The office of Victorian Health Minister Mary-Anne Thomas was approached for comment, but it referred questions to the Department of Health.
“The funding for local public health units to manage communicable disease outbreaks, and to undertake disease prevention and health promotion programs, has not changed,” a departmental statement said.
“Any changes are associated with health units having fewer responsibilities in relation to COVID-19 ... It’s also consistent with the reduction in COVID spending alongside the National Partnership on COVID-19 with the Commonwealth Government, which has now wound up.”
The job of the public health units includes managing outbreaks of infectious diseases such as influenza, measles, HIV and Japanese encephalitis, contact tracing and providing information and programs that prevent people developing chronic conditions that clog up hospitals.
The head of Victoria’s health department, Professor Euan Wallace, told the public accounts and estimates committee earlier this month that the local public health units were “increasingly doing more and more work”.
“Our public health units in northern Victoria – so in Shepparton, for example – were fundamental to managing the floods and the mosquito-borne diseases. They also led mpox responses.”
However, he told the committee on June 9 he was not expecting any reduction in the services offered by the local public health units as a result of job cuts.
Last week this masthead revealed that Victoria’s local public health units would lose 40 per cent of their funding over the next two years.

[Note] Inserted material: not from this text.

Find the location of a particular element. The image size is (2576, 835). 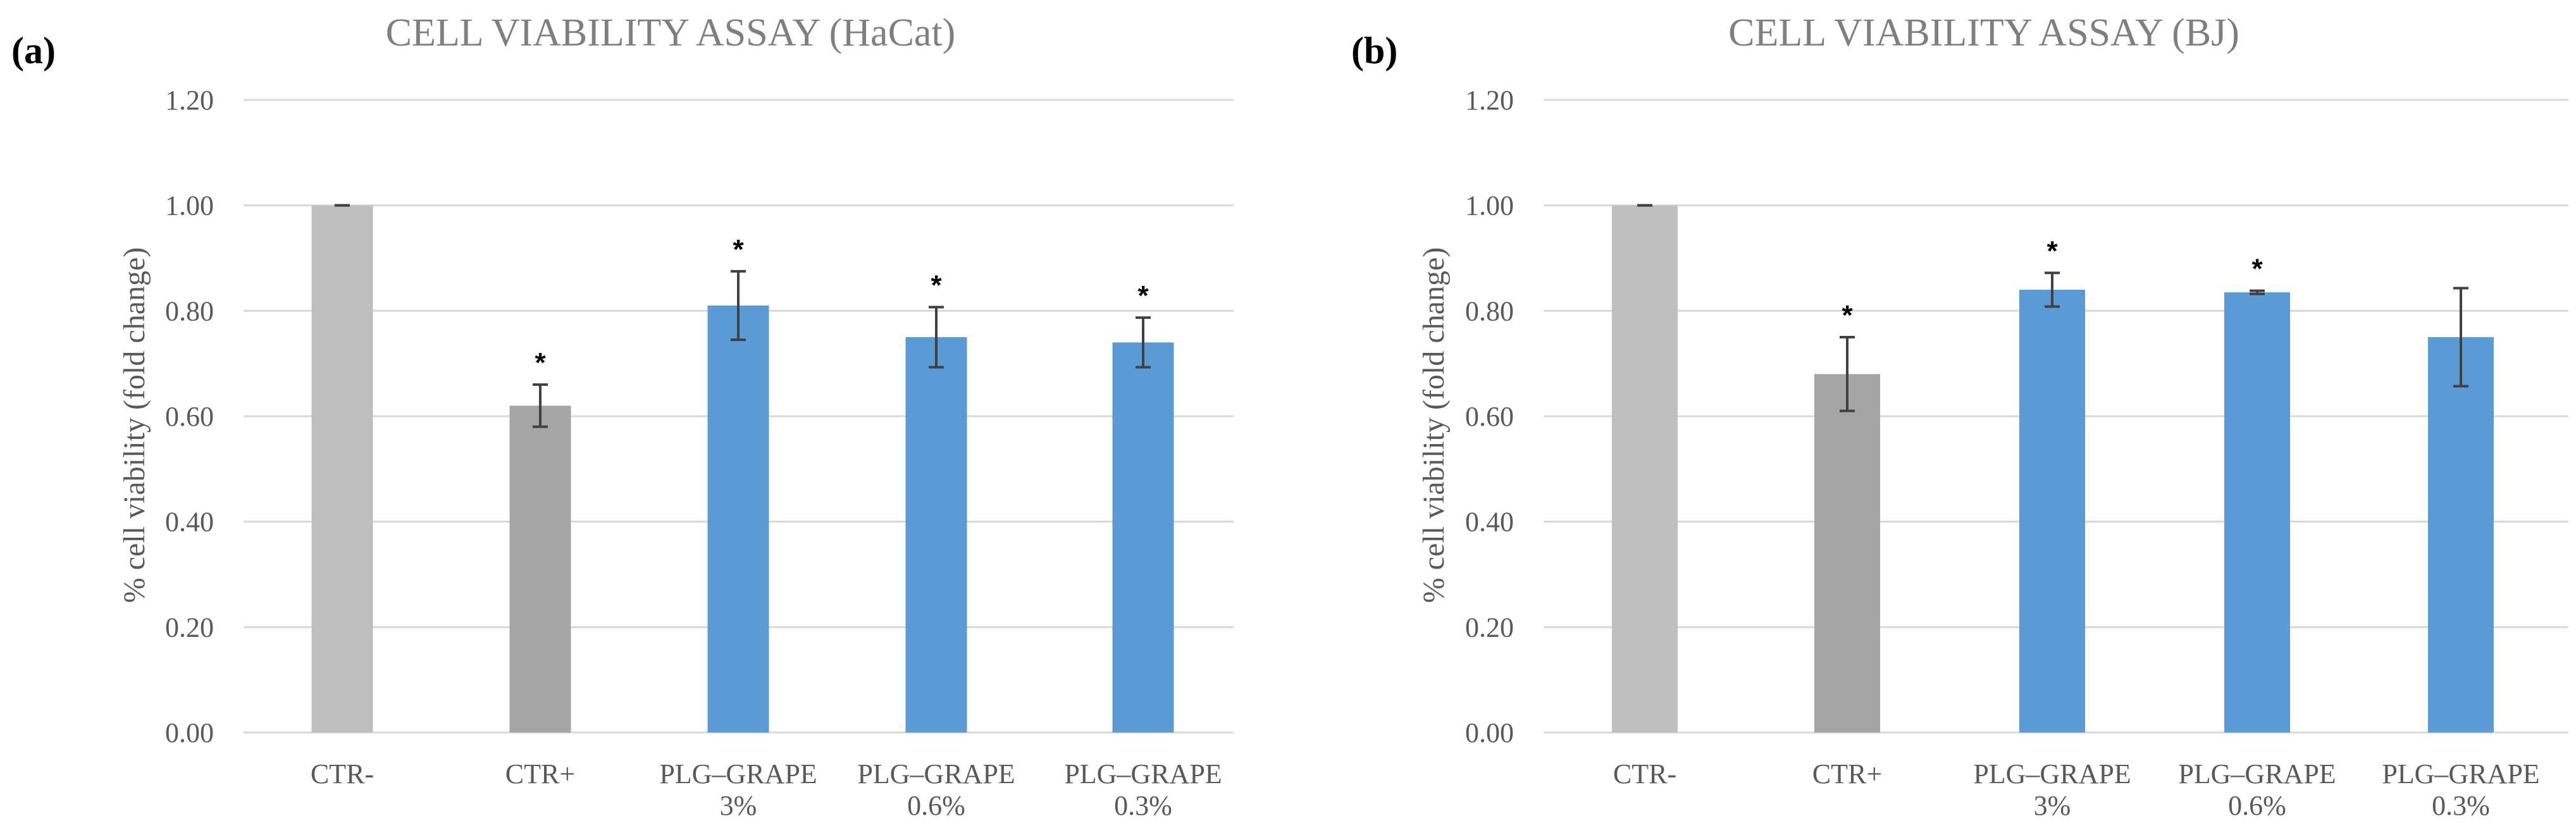

chart-title: CELL VIABILITY ASSAY (BJ) is located at coordinates (1984, 32).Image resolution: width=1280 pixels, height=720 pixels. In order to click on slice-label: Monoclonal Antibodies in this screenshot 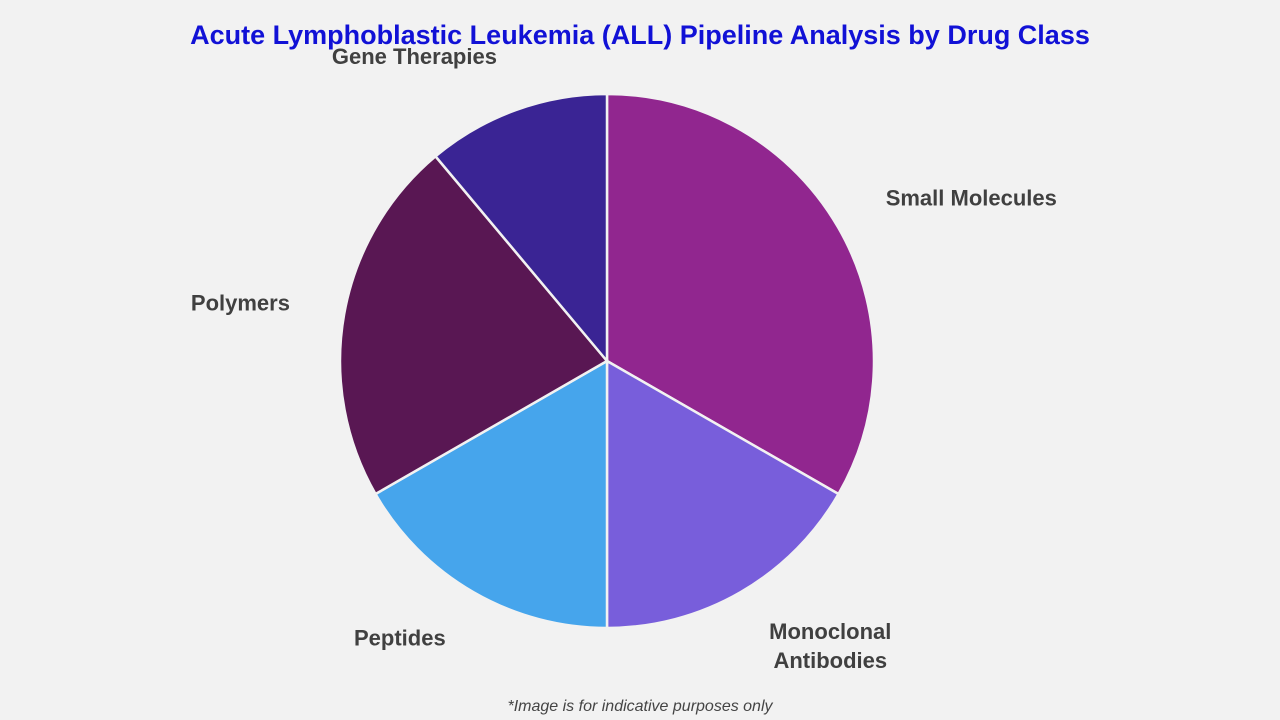, I will do `click(830, 646)`.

Senior health sources, speaking anonymously to discuss the situation, said public health workers in the health department’s CBD office were also being targeted in this month’s job cuts.
One of these senior public health officials said there was no question Victoria’s public health system was now “underdone” and the cuts threatened the public health teams’ ability to respond in a timely manner to major events such as floods, thunderstorm asthma and bushfires.
“I think we will start to see more occasions where there’s public health failure,” they said.
“It is true we are still significantly under-invested in public health relative to other jurisdictions and New South Wales is a good comparison.”
Rob Moodie, a professor of public health at the University of Melbourne, said if there had been a better-resourced public health workforce in Victoria in 2020 when the COVID-19 pandemic began, Victoria would have been able to control the second wave much better.
The former chief executive of VicHealth pointed to the reliance on private security staff in the failed hotel quarantine program.
Moodie said it had always been more difficult to get people to see the value in preventative health measures that public health teams were tasked with focussing on.
“People aren’t saying ‘Oh, my goodness, help me stop smoking’ or ‘help me get a better diet’ because it’s not causing any immediate pain or discomfort … but the more you weaken the system the more you make it [vulnerable] to the next pandemic and open to the gradual expansion and poor management of communicable diseases.”
“You need the fence at the top of the hill, not only the ambulance at the bottom. You take the fence away, and gradually people start falling down.”